→ Prompt: Convert every line of the records below into a JSON list of strings, one string per line, omitting blank lines.

## begin

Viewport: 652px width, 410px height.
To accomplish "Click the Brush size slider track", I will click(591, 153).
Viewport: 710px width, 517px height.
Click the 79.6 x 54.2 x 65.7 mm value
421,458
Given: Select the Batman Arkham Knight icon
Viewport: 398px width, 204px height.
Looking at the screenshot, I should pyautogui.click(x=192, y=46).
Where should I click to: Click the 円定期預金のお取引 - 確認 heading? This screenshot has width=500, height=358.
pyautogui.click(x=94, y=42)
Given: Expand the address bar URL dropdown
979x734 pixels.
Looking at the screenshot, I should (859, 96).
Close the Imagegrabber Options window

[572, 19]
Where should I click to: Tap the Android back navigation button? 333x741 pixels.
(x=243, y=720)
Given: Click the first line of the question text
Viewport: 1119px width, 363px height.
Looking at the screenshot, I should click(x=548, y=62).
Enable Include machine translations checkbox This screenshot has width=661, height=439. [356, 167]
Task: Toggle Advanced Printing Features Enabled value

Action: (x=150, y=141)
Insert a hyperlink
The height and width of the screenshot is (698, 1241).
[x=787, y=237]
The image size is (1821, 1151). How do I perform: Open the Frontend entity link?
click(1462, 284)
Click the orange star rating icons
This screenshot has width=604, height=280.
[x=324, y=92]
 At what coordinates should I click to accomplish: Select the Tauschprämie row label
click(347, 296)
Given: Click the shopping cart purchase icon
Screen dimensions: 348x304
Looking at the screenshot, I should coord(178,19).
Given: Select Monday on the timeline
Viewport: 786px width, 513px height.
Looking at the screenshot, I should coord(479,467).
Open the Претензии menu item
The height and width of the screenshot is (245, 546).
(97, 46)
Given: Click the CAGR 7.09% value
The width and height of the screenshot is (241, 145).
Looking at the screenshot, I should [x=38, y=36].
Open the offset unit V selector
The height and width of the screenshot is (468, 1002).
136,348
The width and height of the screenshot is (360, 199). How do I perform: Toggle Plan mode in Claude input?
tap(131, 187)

## end

→ Problem solution:
[
  "Viewport: 652px width, 410px height.",
  "To accomplish \"Click the Brush size slider track\", I will click(591, 153).",
  "Viewport: 710px width, 517px height.",
  "Click the 79.6 x 54.2 x 65.7 mm value",
  "421,458",
  "Given: Select the Batman Arkham Knight icon",
  "Viewport: 398px width, 204px height.",
  "Looking at the screenshot, I should pyautogui.click(x=192, y=46).",
  "Where should I click to: Click the 円定期預金のお取引 - 確認 heading? This screenshot has width=500, height=358.",
  "pyautogui.click(x=94, y=42)",
  "Given: Expand the address bar URL dropdown",
  "979x734 pixels.",
  "Looking at the screenshot, I should (859, 96).",
  "Close the Imagegrabber Options window",
  "[572, 19]",
  "Where should I click to: Tap the Android back navigation button? 333x741 pixels.",
  "(x=243, y=720)",
  "Given: Click the first line of the question text",
  "Viewport: 1119px width, 363px height.",
  "Looking at the screenshot, I should click(x=548, y=62).",
  "Enable Include machine translations checkbox This screenshot has width=661, height=439. [356, 167]",
  "Task: Toggle Advanced Printing Features Enabled value",
  "Action: (x=150, y=141)",
  "Insert a hyperlink",
  "The height and width of the screenshot is (698, 1241).",
  "[x=787, y=237]",
  "The image size is (1821, 1151). How do I perform: Open the Frontend entity link?",
  "click(1462, 284)",
  "Click the orange star rating icons",
  "This screenshot has width=604, height=280.",
  "[x=324, y=92]",
  " At what coordinates should I click to accomplish: Select the Tauschprämie row label",
  "click(347, 296)",
  "Given: Click the shopping cart purchase icon",
  "Screen dimensions: 348x304",
  "Looking at the screenshot, I should coord(178,19).",
  "Given: Select Monday on the timeline",
  "Viewport: 786px width, 513px height.",
  "Looking at the screenshot, I should coord(479,467).",
  "Open the Претензии menu item",
  "The height and width of the screenshot is (245, 546).",
  "(97, 46)",
  "Given: Click the CAGR 7.09% value",
  "The width and height of the screenshot is (241, 145).",
  "Looking at the screenshot, I should [x=38, y=36].",
  "Open the offset unit V selector",
  "The height and width of the screenshot is (468, 1002).",
  "136,348",
  "The width and height of the screenshot is (360, 199). How do I perform: Toggle Plan mode in Claude input?",
  "tap(131, 187)"
]